It's always interesting, and sometimes enjoyable, to come upon a young golfer who has enormous potential, and then to follow his or her progress–if indeed it's progress that the player makes. Following Justin Rose, then, has been interesting, but not always enjoyable. The 18-year old English golfer missed his 18th consecutive cut yesterday as a professional, this after tying for fourth place as an amateur last July in the British Open at Royal Birkdale Golf Club in Southport, England.

Rose, who was 17 when he electrified the crowds at Birkdale, turned pro the next week. He got through pre-qualifying for the PGA European Tour, but then didn't make it past the final qualifying school in November. Still, his pre-qualifying success made him a European Tour member, and allowed him to accept as many sponsors' exemptions as were offered.

They have been offered all right. But Rose has missed the cut in every tournament he has entered since turning pro. Rose again missed the cut yesterday at the Novotel Perrier Open de France in Bordeaux after shooting 71-75.

The last eight months have been quite the learning experience for Rose.
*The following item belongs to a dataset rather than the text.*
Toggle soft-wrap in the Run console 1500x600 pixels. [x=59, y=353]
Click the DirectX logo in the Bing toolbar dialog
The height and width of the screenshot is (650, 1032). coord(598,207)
Perhaps his best opportunity for making the cut came at the Portuguese Open in the Algarve in March. Rose bogeyed the last two holes to miss by a shot.

" My concentration levels are not what they should be," Rose said then. "I never thought that the mental side of my game was lacking, but I've got to admit now it's the part I have to work on most."

It's no surprise that Rose's concentration has been suffering. He's been under a powerful spotlight since he came up with one of the most dramatic shots in British Open history to finish fourth. That was on the last hole, when Rose holed a 40-yard shot from the left rough for a birdie. It was an amazing way for Rose to end an amazing championship.

Nobody who was there will forget the roar that resounded all over the links as Rose's ball rolled toward the hole and then dropped. The only comparable sound I have heard was when Jack Nicklaus hit his tee shot on the par-3 16th the last day of the 1986 Masters. The ball nearly went in the hole, and Nicklaus went on to win that Masters.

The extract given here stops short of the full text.